• _Work instructions_:
Copy word for word the records below, from the line containing "Check the Орг.ГлавнаяДетальСборки checkbox" through the line containing "tap(1065, 713)", including both of those lines. Leave the pictures out of your copy.

• _Raw data_:
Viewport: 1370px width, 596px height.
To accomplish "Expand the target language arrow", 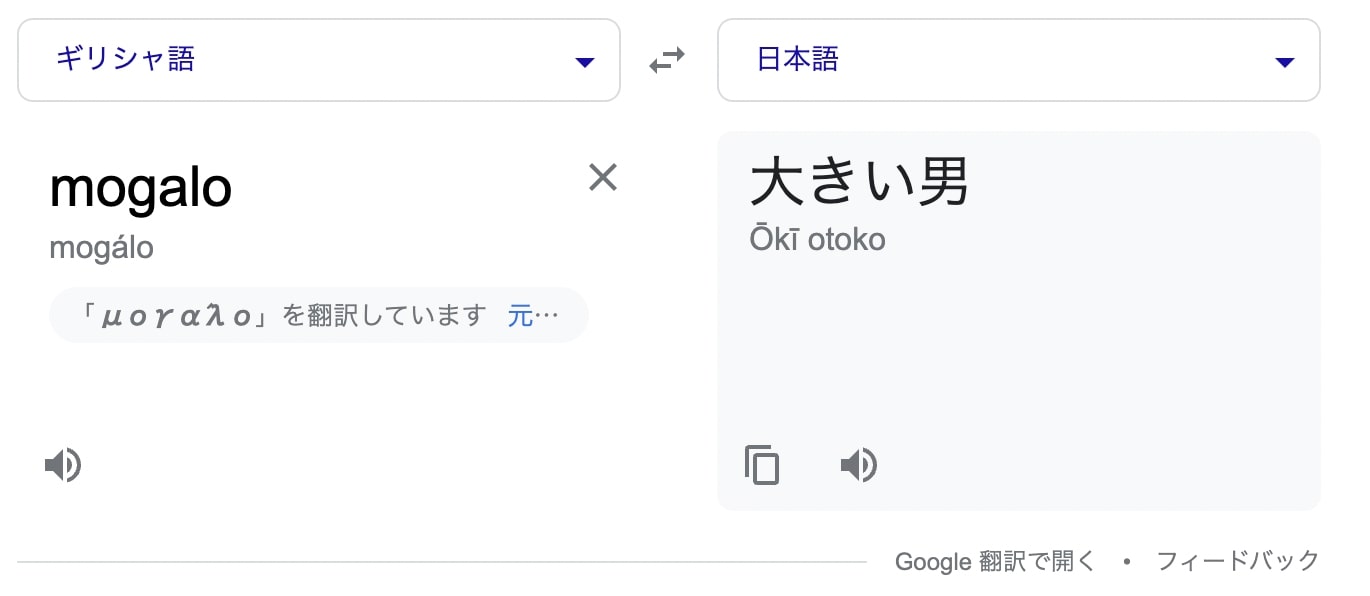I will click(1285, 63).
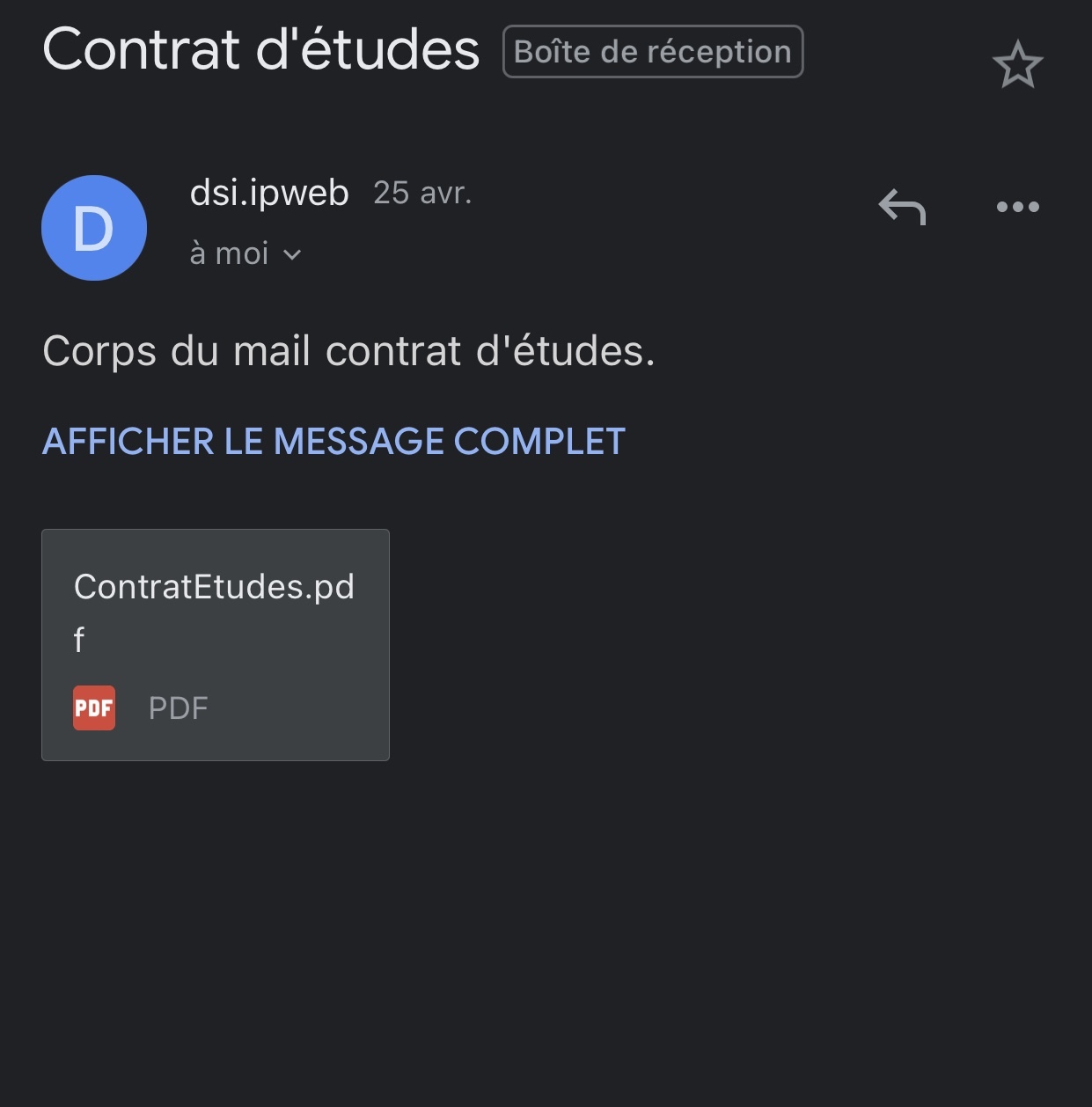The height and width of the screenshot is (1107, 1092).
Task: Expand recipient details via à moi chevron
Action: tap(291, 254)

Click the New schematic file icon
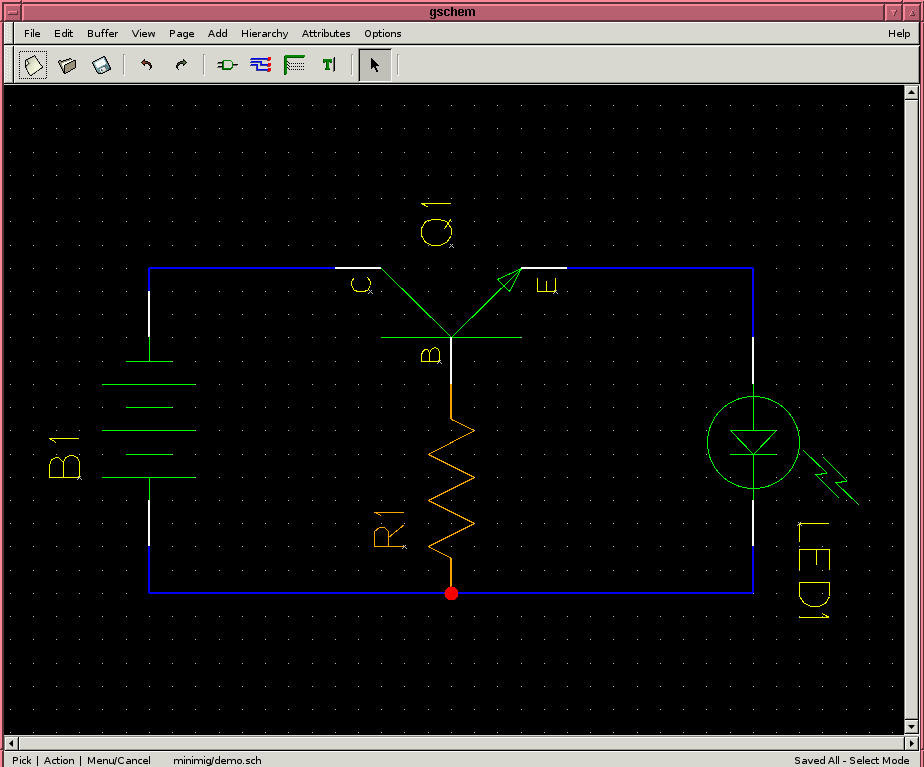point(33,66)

---

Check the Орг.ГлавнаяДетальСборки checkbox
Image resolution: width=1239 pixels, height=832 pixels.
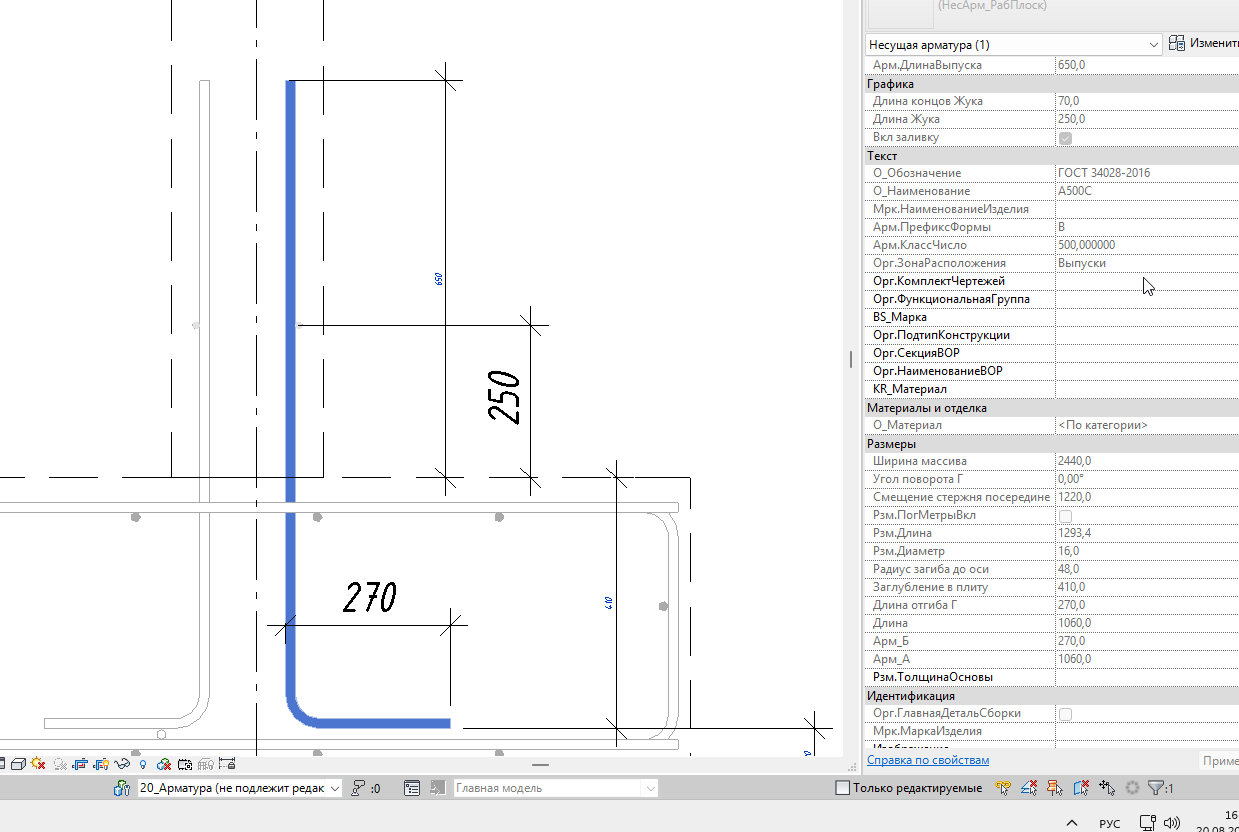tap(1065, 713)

...

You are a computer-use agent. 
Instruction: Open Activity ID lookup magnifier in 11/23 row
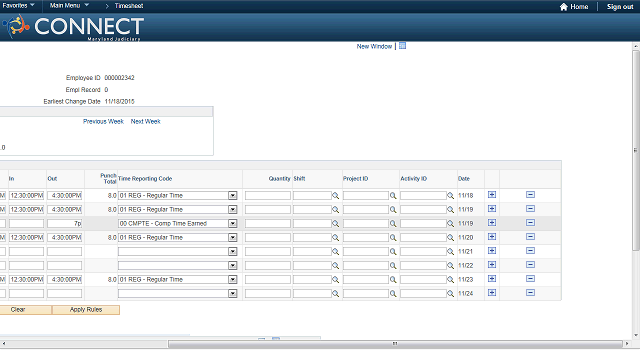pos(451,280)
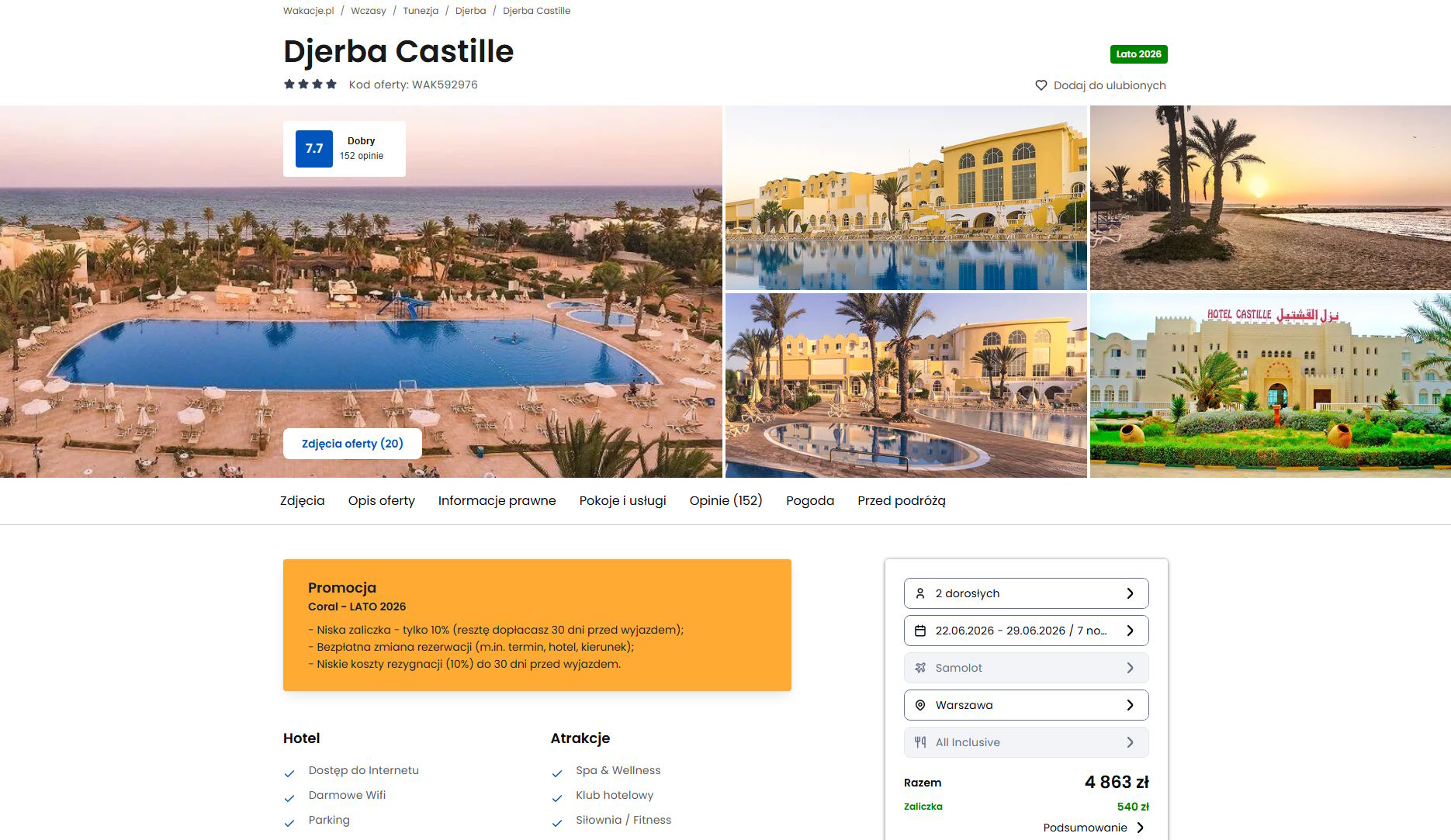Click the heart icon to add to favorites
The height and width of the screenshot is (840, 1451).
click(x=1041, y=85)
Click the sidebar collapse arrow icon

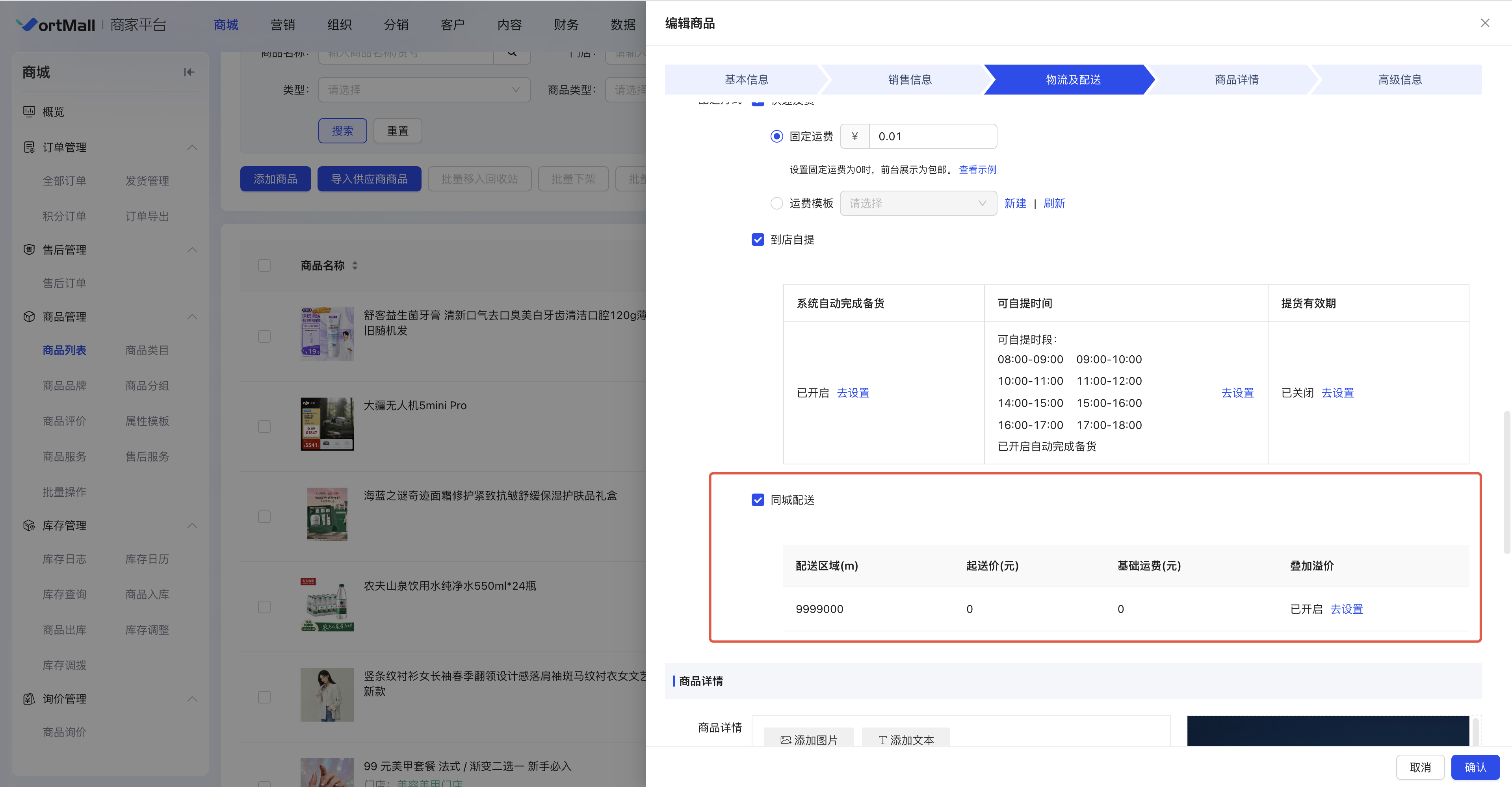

• _Answer to this problem_:
Check the Орг.ГлавнаяДетальСборки checkbox
Image resolution: width=1239 pixels, height=832 pixels.
tap(1065, 713)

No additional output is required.